My simple genetic algorithm in Python for polynomial curve fitting

Take the shortest route, the one that nature planned

Marcus Aurelius, Meditations

Genetic algorithms are really interesting in my opinion. Not the most efficient, but rather beautiful in the way they work. I especially like them because of the similarities that they share with life. Genetic algorithms are special kind of algorithms that work by modelling how natural selection works in the real world. I shouldn’t need to explain how evolution works, but for the sake of it, here I go. We have several individuals in a population, given their environment, some of the individual are better suited and reproduce, propagating their traits to their offspring. In the process, mutations and other random processes happen that allow for some wiggle room and hopefully improve the offspring fitness to the environment. The cycle continues on and on, with gradual improvement of the individuals that are better adjusted to their environment.

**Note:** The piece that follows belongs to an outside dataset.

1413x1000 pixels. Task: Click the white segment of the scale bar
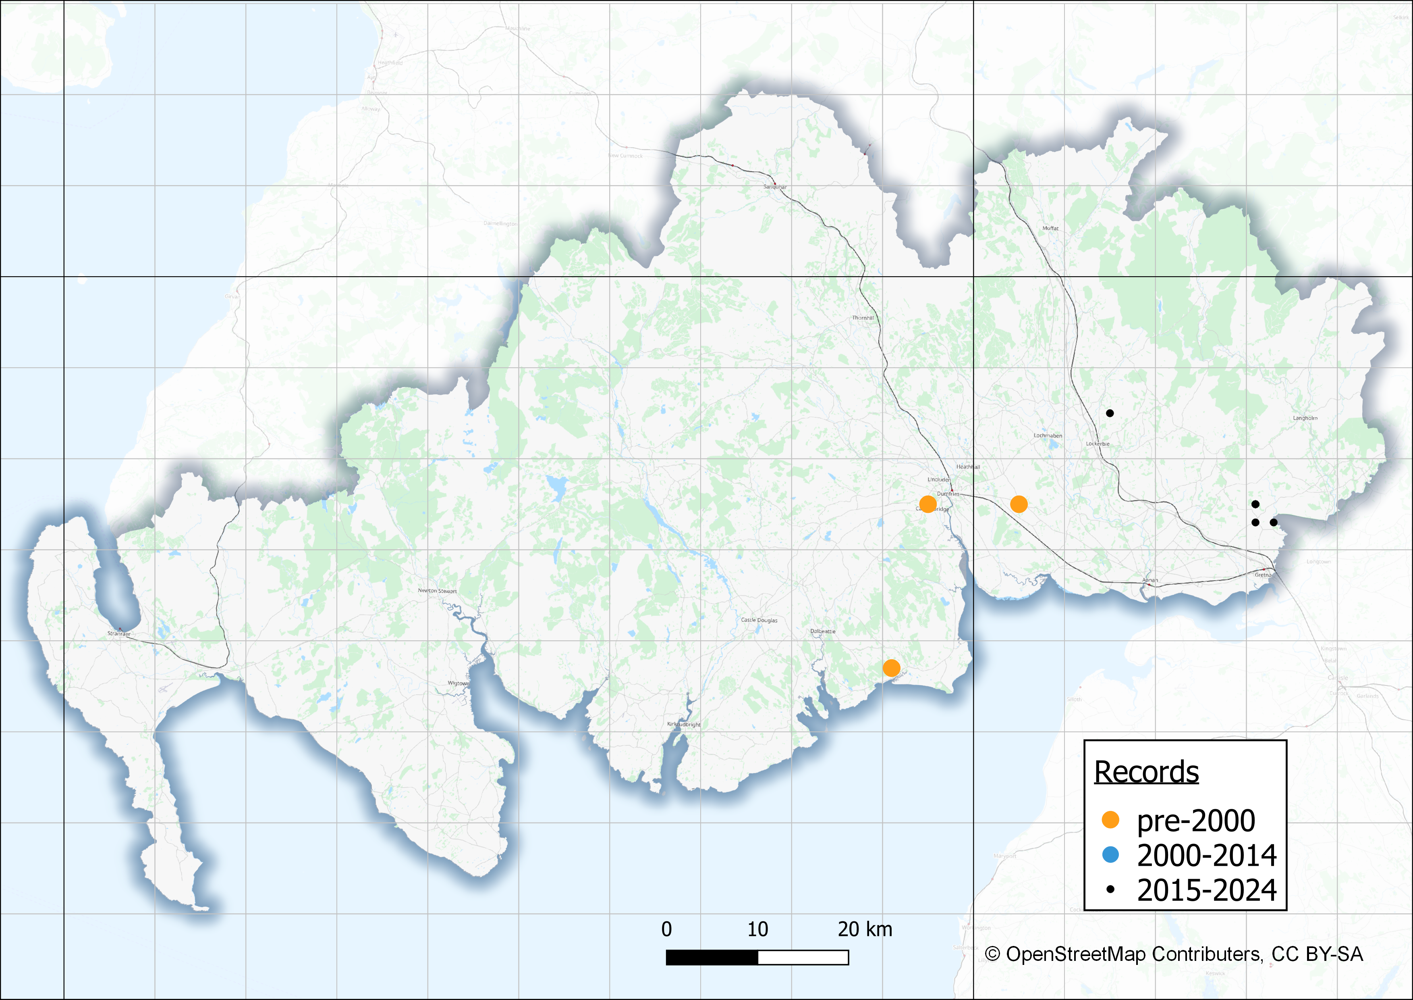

In the genetic algorithm, every step natural selection is simulated to solve a mathematical problem. We have various individuals, that are the potential solutions to the problem we consider. We estimate which individuals are the best potential solutions and we keep them. We then create this artificial mating process wherein we take some characteristic of one individual potential solution and mix it with the characteristics of another individual potential solution. This creates a new generation of individuals… We add some randomness to the offspring, meaning that the new generation can have some differences from the parents, which could make them worse solutions or hopefully better solutions. We repeat the process until we are happy with the result, or we see that the algorithm is converging and doesn’t make progress any more.

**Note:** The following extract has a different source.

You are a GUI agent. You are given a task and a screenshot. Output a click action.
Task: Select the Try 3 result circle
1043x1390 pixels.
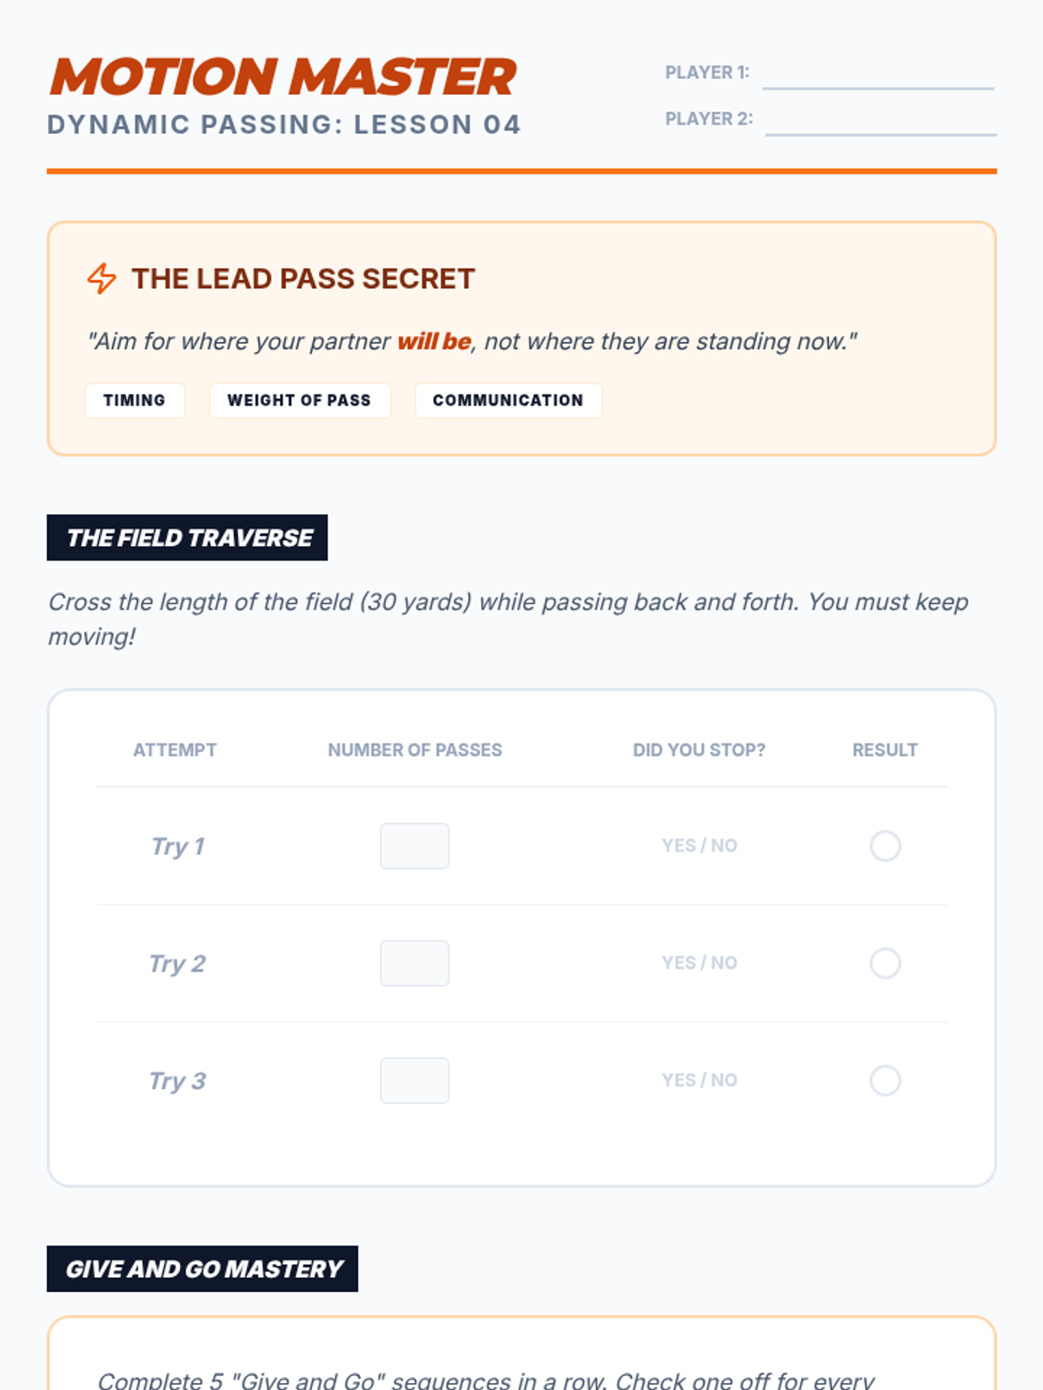click(x=885, y=1081)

Let’s get deeper and consider that the problem we want to solve is the fitting of a polynomial curve over some data. In parallel to me explaining the what a genetic algorithm is, I am going to copy bits and pieces of my own algorithm to show how I did it.

At the start of the problem here, we have the dataset that we want to fit with a polynomial curve. This dataset could come from some measurements, but for the sake of the discussion here, I generate the dataset from a polynomial function. I decide the polynomial function before hand and add some randomness to it (the jitter). This simulates the dataset for the fitting algorithm.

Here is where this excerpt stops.